SELECT HP.NAME, spec.hospital_id, spec.specialise
FROM (  SELECT HOSPITAL_ID, COUNT (DISTINCT SPECIALISE) AS SPECIALISE
        FROM HOSPITAL_SPECIALISE_TEST
    GROUP BY HOSPITAL_ID) spec
   INNER JOIN HOSPITAL HP ON spec.HOSPITAL_ID = HP.HOSPITAL_ID
分组依据必须包含所有选择列(聚合除外):

分组依据HS.HOSPITAL\u ID,HP.NAME.

分组依据必须包含所有选择列(聚合除外):

分组依据HS.HOSPITAL\u ID,HP.NAME。

虽然医院名称可以从您分组依据的医院ID中明确得出,但Oracle要求它也包括在GROUP BY子句中,或者进行聚合。这导致了一个相当笨拙的查询:

select hs.hospital_id, hp.name, count(distinct hs.specialise) as specialise 
from hospital_specialise_test hs
inner join hospital hp on hs.hospital_id = hp.hospital_id 
group by hs.hospital_id, hp.name;

这符合旧的SQL 92标准,但不符合SQL标准的较新版本,后者很乐意接受您的查询:-)

您可以通过不加入表来避免此问题:

select 
  hs.hospital_id, 
  (select name from hospital hp where hs.hospital_id = hp.hospital_id) as name,
  count(distinct hs.specialise) as specialise 
from hospital_specialise_test hs
group by hospital_id, hp.name;
或者按照cableload的建议,加入预聚合记录。

尽管医院名称可以从您分组依据的医院ID中明确得出,但Oracle要求将其也包括在GROUP by子句中,或者进行聚合。
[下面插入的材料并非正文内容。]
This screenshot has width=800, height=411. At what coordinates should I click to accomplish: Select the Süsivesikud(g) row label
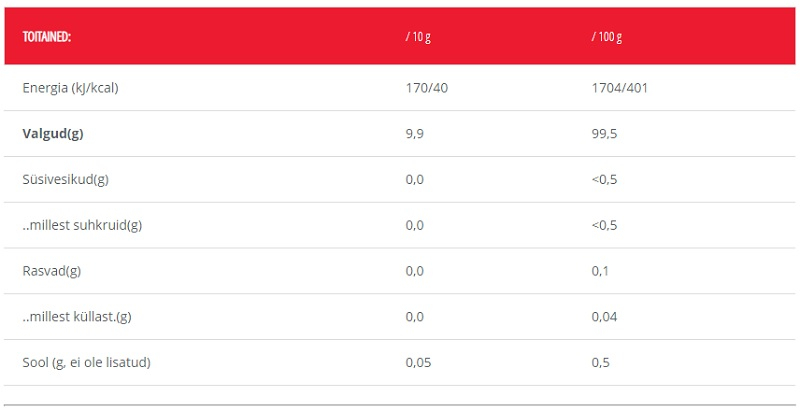click(65, 179)
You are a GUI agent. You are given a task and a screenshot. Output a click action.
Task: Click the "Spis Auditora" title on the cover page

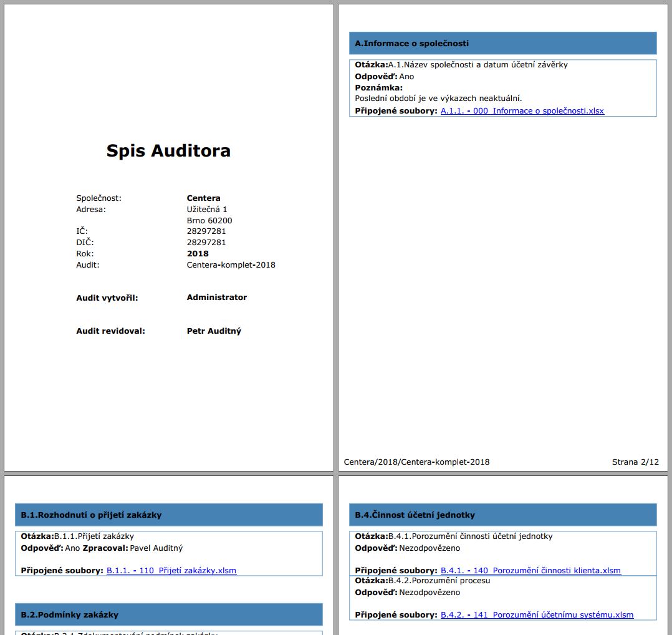[168, 151]

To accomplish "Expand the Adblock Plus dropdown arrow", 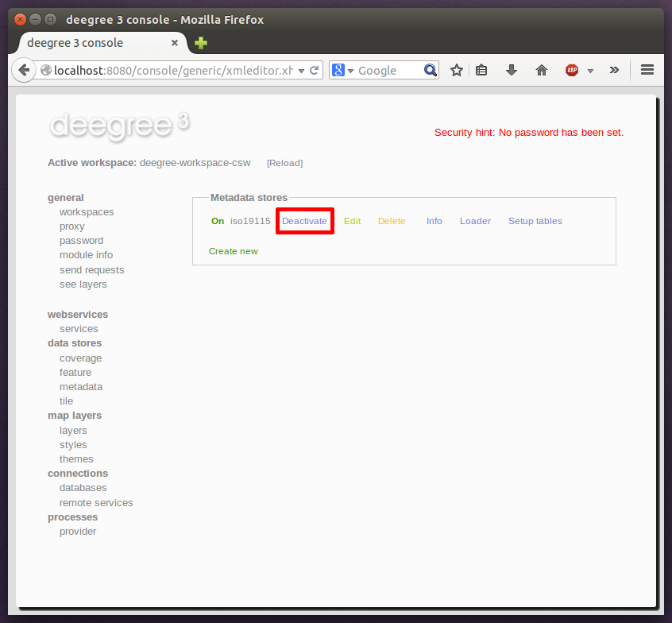I will click(590, 71).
这导致了一个相当笨拙的查询:

select hs.hospital_id, hp.name, count(distinct hs.specialise) as specialise 
from hospital_specialise_test hs
inner join hospital hp on hs.hospital_id = hp.hospital_id 
group by hs.hospital_id, hp.name;

这符合旧的SQL 92标准,但不符合SQL标准的较新版本,后者很乐意接受您的查询:-)

您可以通过不加入表来避免此问题:

select 
  hs.hospital_id, 
  (select name from hospital hp where hs.hospital_id = hp.hospital_id) as name,
  count(distinct hs.specialise) as specialise 
from hospital_specialise_test hs
group by hospital_id, hp.name;
或者,按照cableload的建议,加入预聚合记录。

“但它无法生成”是对正在发生的事情的一种弱描述。您应该告诉我们Oracle错误(“ORA-00979不是表达式分组”)。“但它无法生成”是对正在发生的事情的一个弱描述。您应该告诉我们Oracle错误(“ORA-00979不是GROUP BY表达式”)。